"Twilight for the Forest People"

Don Osborn dzo at BISHARAT.NET
Sun Jun 8 12:53:56 UTC 2008

FYI. The article frames a dilemma in terms of "whether to leave them
[isolated peoples] to their fate or to assimilate them into the larger world
before they are extinguished." I assume the range of options is not quite
that simple. Pardon the dumb question, but are indigenous groups of any sort
involved in initial contacts, or is this still an area dominated by people
from the dominant cultures?



Twilight for the Forest People



Published: June 8, 2008


The world is closing in on the few remaining people who live in such remote
isolation as to seem not of this world.




A reminder of their situation came recently with the publication of aerial
photographs of the encampment of a tribe in the upper reaches of the Amazon
River in Brazil, near the border with Peru. The pictures showed a line of
neat huts and people looking up at the small airplane. Two men, their faces
and bodies painted red, raised bows and arrows as a pointed warning to the


As survivors whose continued survival is very much in doubt, these last
primitive tribes hidden away in the planet's most remote reaches pose a
dilemma for their would-be protectors: whether to leave them to their fate
or to assimilate them into the larger world before they are extinguished.


Neither course promises a happy ending.


If they remain isolated, these populations may cling to their way of life a
little longer.
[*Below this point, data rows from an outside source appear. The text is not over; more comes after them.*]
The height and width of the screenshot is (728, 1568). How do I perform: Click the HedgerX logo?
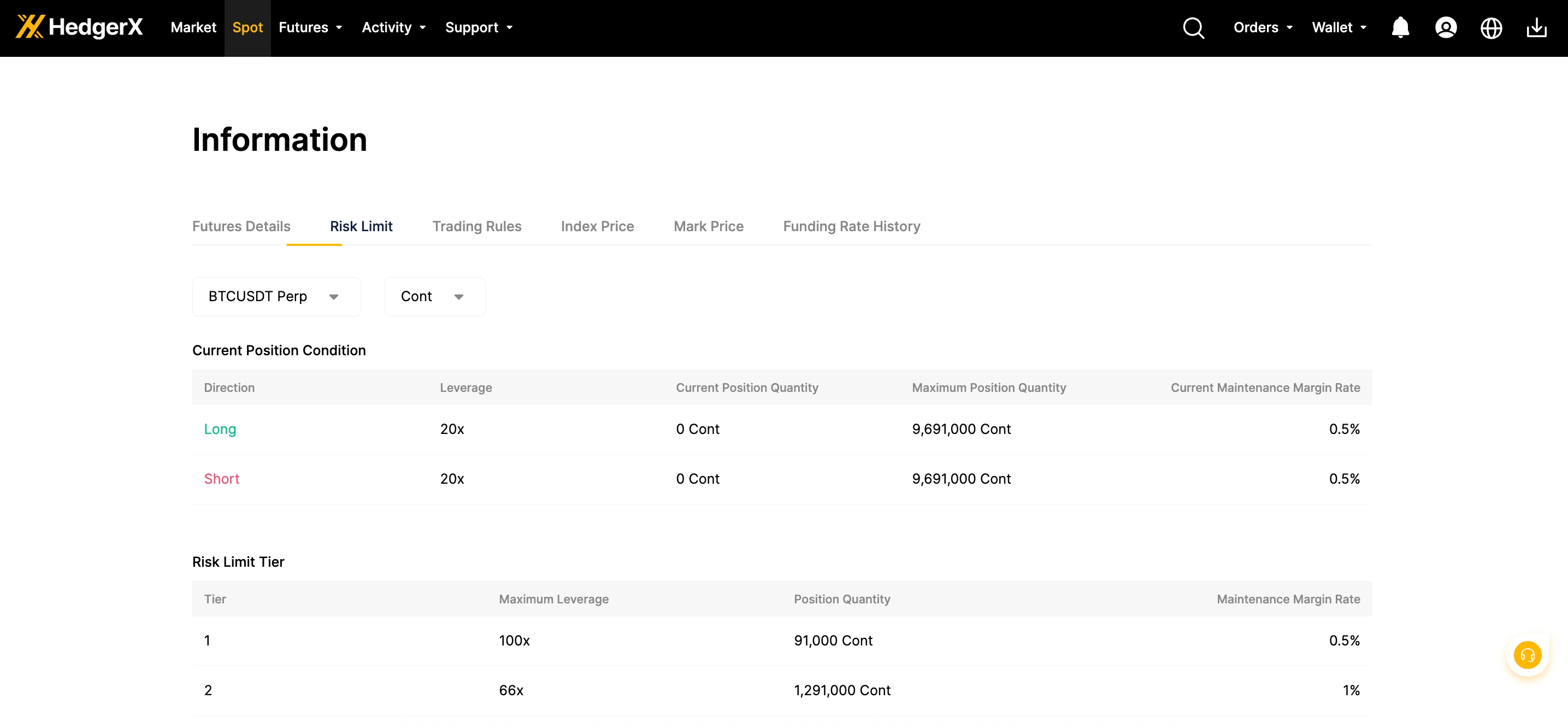(x=79, y=27)
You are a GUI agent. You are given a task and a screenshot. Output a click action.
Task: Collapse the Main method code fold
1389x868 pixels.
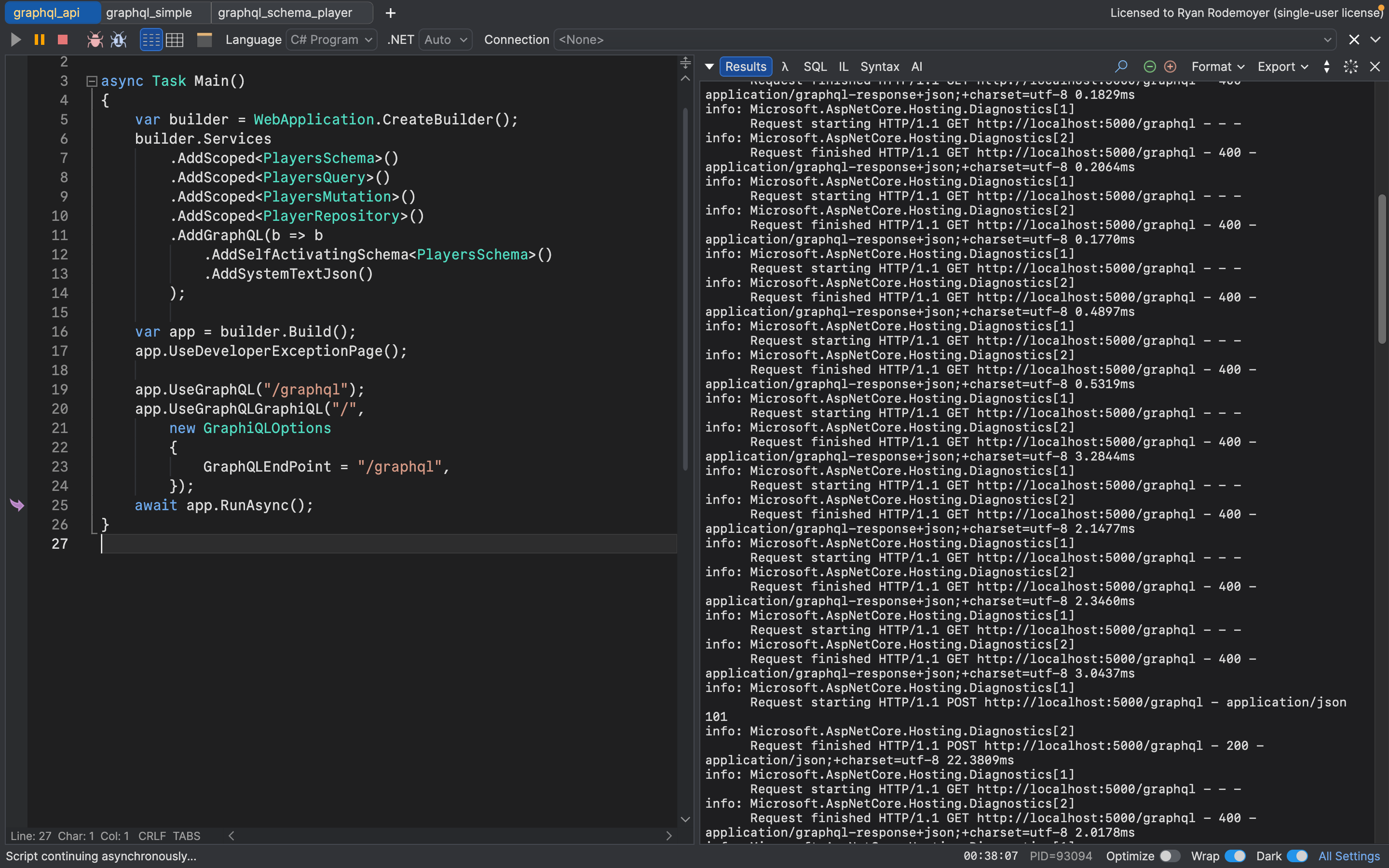92,81
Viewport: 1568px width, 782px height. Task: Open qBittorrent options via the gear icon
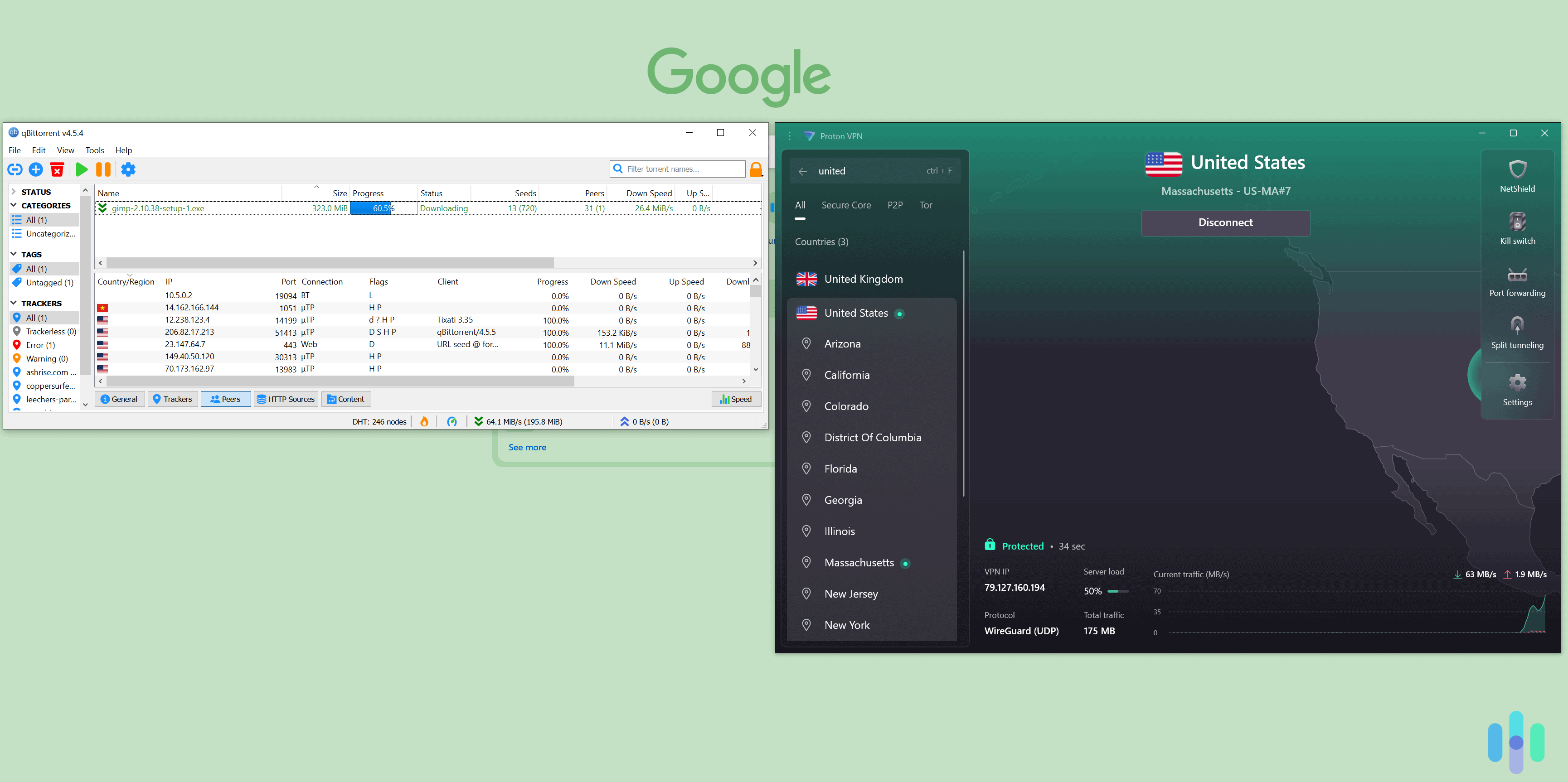(128, 170)
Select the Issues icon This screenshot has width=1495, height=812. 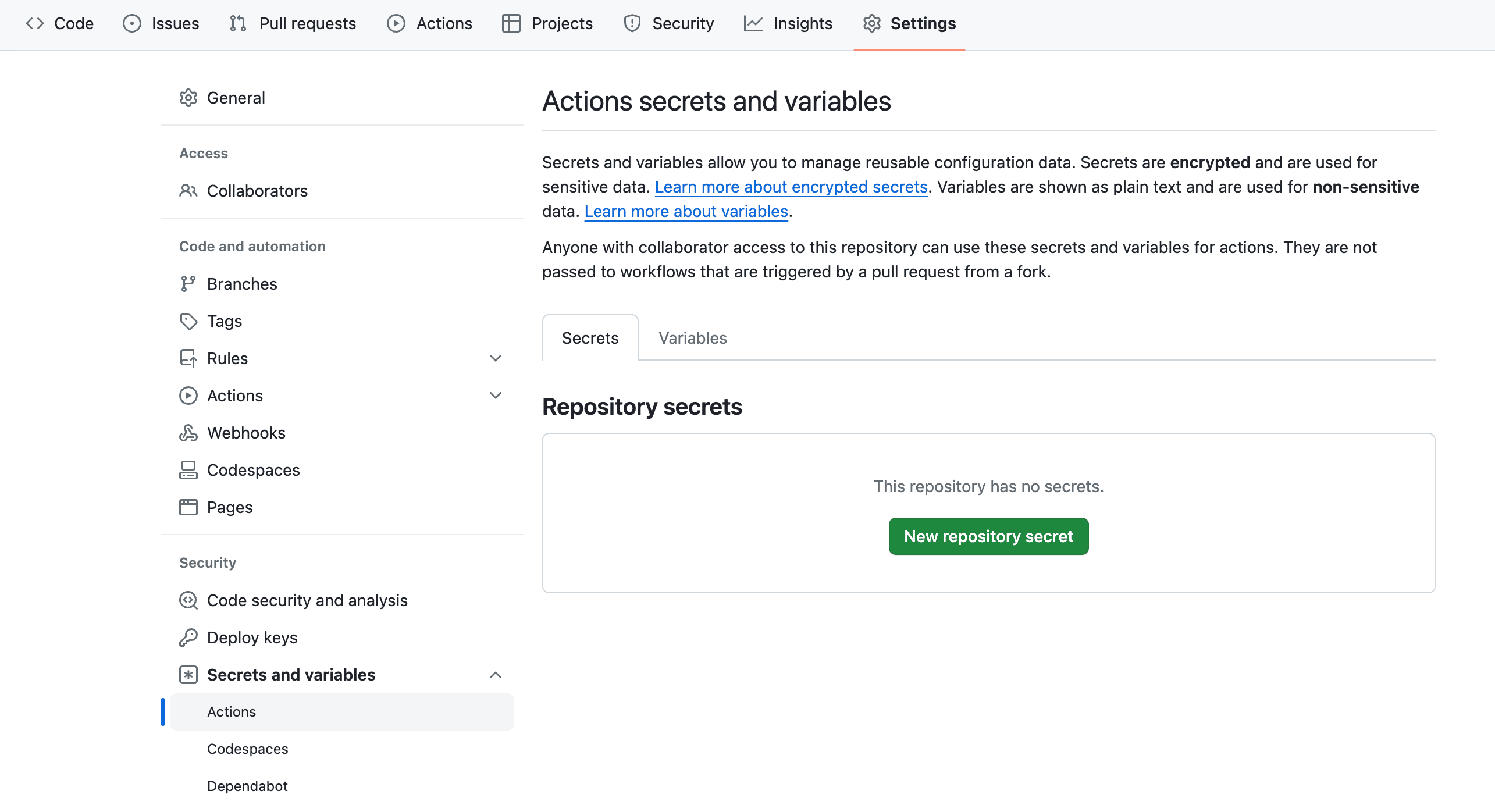pos(131,23)
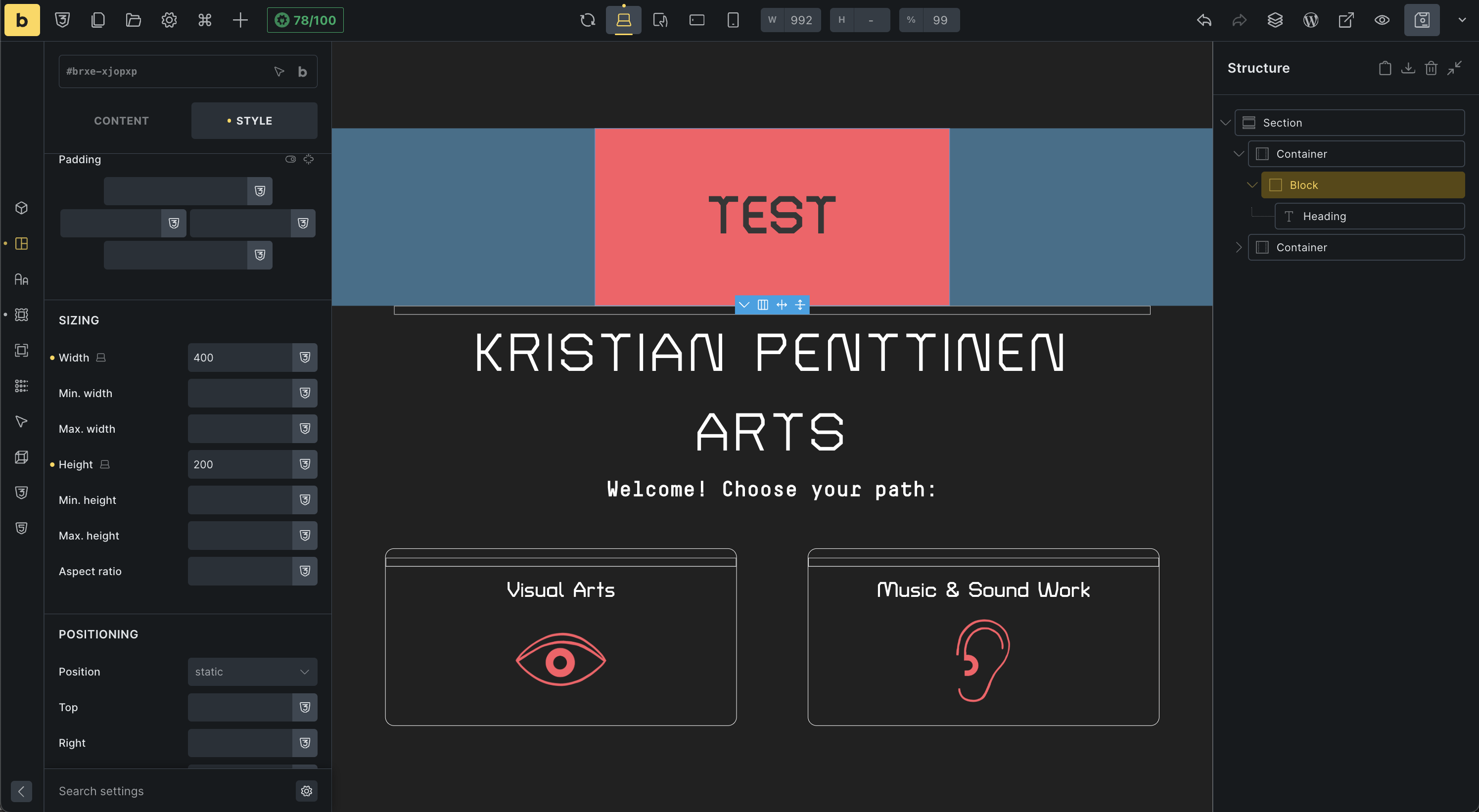Select the mobile portrait breakpoint icon

tap(733, 20)
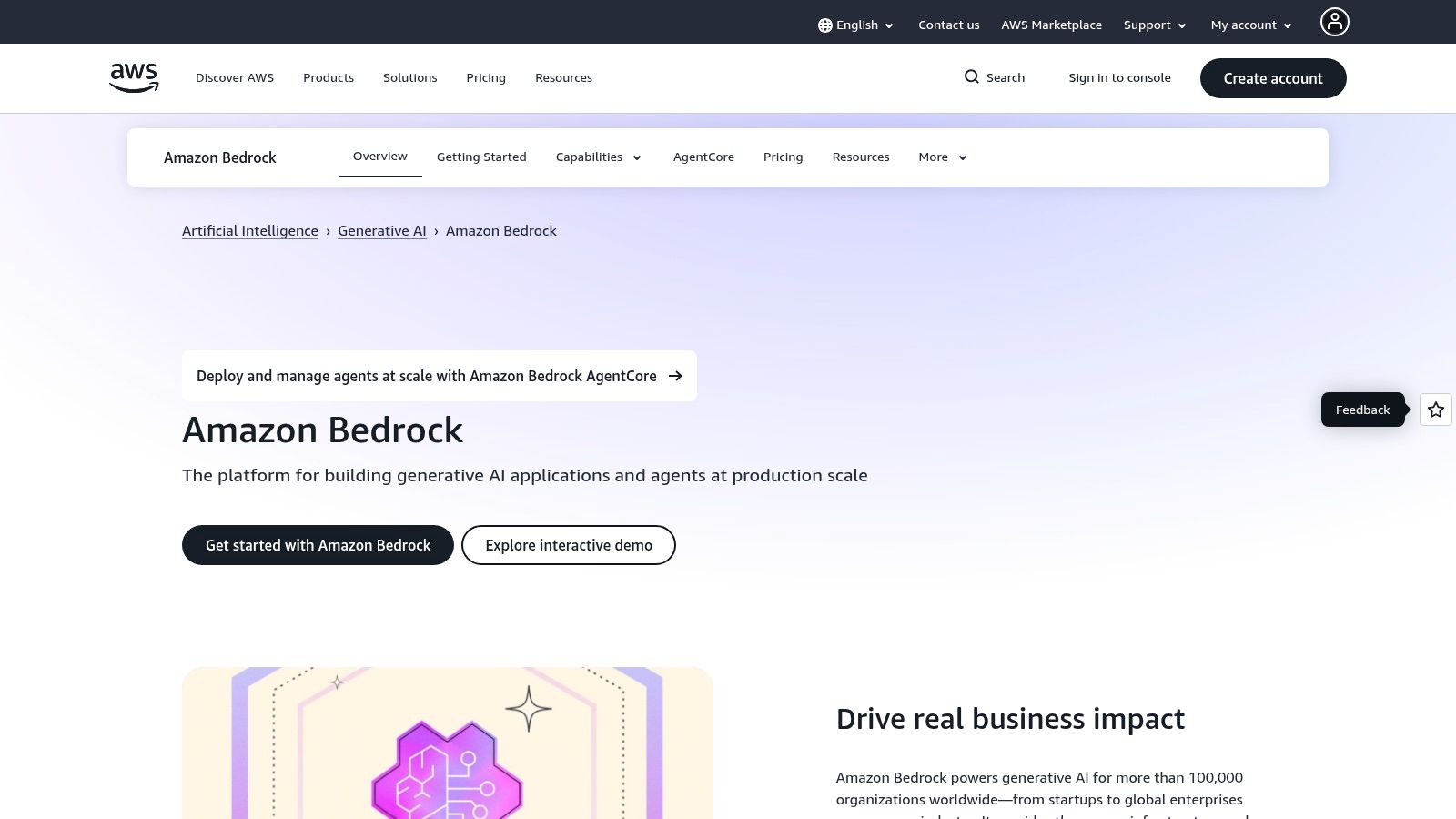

Some have moved deeper into the rainforest, away from
encroaching loggers and oil prospectors. But the bulldozers and saws seem
destined to end their solitude.


If they are removed and survive the exposure to diseases they have never
encountered, it is likely that the unique knowledge and beliefs that define
them, the spirit of their life, will probably slip away.


The Brazilian government's National Indian Foundation, Funai, came upon the
encampment as it was making one of its regular patrols of the scattered
settlements of tribes in the State of Acre who are thought to have had
little direct contact with the outside world. The picture-taking plane had
no intention of landing: it was only checking the location and apparent
well-being of the people.


Survival International, a London-based organization supporting the cause of
struggling indigenous people, estimates that at least 100 similarly isolated
tribes remain in the world, about half of them in Brazil and Peru.